**Passage fourni**
L’édifice qui sert aujourd’hui de maisonnette d’été à la famille Ivanovic, dans le village de Stari Kostolac, au centre du pays des Balkans, est proche de l’ancienne Viminacium, ville et cité militaire majeure sous l’Empire romain.

La famille ne s’était rendue compte que des années plus tard que les briques jaunes étaient en réalité antiques.

Durant des siècles, les habitants du coin se sont servis de briques, mosaïques et sarcophages présents en abondance dans la région, y compris pour faire boire leurs bêtes. Une partie de cet héritage précieux est toujours éparpillé dans les environs.

« C’est un peu embêtant. Je sais que c’est romain. Mais tout le monde le faisait », raconte Verica Ivanovic, 82 ans, à l’AFP.

Les champs autour de Viminacium regorgent aussi de pièces de monnaie, de bijoux et d’objets d’art.

« On ramassait des patates dans un champ. J’ai baissé les yeux et j’ai vue un camée. Quand je l’ai retourné avec ma binette, j’ai vu un magnifique visage de femme », se souvient la vieille dame. « Aujourd’hui, il est au musée ».

– « Mangeoire à cochons » –

Emilija Nikolic, chercheuse à l’Institut d’archéologie de Belgrade, estime que les briques de la famille Ivanovic datent probablement du IIIe ou IVe siècle.

Les spécialistes ont l’habitude de tomber sur des dalles anciennes dans les maisons, fondations et arrière-cours de cette région proche de la rivière Mlava qui se jette dans le Danube.

« Au XIXe siècle, des historiens avaient noté qu’une famille d’un village voisin se servait d’un sarcophage comme mangeoire à cochons », dit Mme Nikolic à l’AFP. Aujourd’hui, cet objet frappé à l’effigie de Jason et la Toison d’or est dans un lapidarium à Belgrade.

Viminacium fut la capitale provinciale de la Mésie supérieure, habitée durant les premiers siècles de notre ère. Mais l’invasion des Huns au Ve siècle sonna le début du déclin et la cité fut abandonnée avec l’arrivée des Slaves au VIIe siècle.

D’après les spécialistes, 30.000 personnes habitaient la ville à son apogée. Plus de 14.000 tombes y ont été retrouvées, ce qui en fait l’une des plus importantes nécropoles de l’Empire romain jamais découverte.

Des dizaines de milliers d’objets et d’édifices y ont été découverts, dont des bains romains avec murs et sols chauffés et une flotte de navires.

Le site est également unique en ce qu’aucune ville ultérieure n’est venue le recouvrir, la seule cité majeure romaine dans ce cas, soulignent les archéologues. Cela signifie qu’une ville entière est là, sous la terre, à portée de pelles.

**Données fournies**
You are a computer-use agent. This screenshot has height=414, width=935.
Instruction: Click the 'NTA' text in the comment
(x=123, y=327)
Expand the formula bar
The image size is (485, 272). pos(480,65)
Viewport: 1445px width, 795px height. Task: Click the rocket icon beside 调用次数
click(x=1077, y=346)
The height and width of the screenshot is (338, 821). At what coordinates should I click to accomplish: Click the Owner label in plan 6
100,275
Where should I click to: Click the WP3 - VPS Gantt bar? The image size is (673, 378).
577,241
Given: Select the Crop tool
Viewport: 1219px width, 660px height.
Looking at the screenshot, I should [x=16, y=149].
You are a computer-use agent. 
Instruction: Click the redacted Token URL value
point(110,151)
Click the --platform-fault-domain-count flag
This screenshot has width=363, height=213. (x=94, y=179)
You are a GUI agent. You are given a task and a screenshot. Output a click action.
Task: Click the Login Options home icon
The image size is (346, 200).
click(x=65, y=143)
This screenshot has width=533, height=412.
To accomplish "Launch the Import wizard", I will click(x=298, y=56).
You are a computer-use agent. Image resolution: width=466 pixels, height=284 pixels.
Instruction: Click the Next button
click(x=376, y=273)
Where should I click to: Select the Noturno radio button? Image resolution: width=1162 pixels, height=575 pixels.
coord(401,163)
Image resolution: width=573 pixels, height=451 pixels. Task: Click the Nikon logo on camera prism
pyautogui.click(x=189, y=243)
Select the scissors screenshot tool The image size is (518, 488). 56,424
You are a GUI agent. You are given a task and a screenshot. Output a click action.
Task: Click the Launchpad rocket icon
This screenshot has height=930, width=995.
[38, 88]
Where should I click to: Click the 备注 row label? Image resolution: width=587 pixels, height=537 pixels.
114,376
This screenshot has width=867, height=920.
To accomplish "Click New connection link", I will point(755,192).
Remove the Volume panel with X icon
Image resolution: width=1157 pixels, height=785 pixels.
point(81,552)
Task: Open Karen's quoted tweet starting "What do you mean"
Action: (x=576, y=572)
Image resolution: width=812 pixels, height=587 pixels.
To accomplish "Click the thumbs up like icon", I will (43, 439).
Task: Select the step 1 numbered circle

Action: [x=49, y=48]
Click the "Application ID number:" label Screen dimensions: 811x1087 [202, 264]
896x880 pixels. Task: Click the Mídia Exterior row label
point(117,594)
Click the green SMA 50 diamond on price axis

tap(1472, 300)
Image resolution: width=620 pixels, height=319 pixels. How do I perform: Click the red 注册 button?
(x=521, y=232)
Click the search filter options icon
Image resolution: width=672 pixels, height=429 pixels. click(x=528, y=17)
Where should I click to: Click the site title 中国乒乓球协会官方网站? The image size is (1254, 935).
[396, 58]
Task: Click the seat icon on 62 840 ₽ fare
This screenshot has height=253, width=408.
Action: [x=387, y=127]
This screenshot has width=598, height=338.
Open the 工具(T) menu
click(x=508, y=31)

**Consigne écrite**
Relevez tous les siècles que le passage sur Viminacium désigne par un chiffre romain, dans l'ordre où ils apparaissent.

**Résultat de l'exercice**
IIIe siècle, IVe siècle, XIXe siècle, Ve siècle, VIIe siècle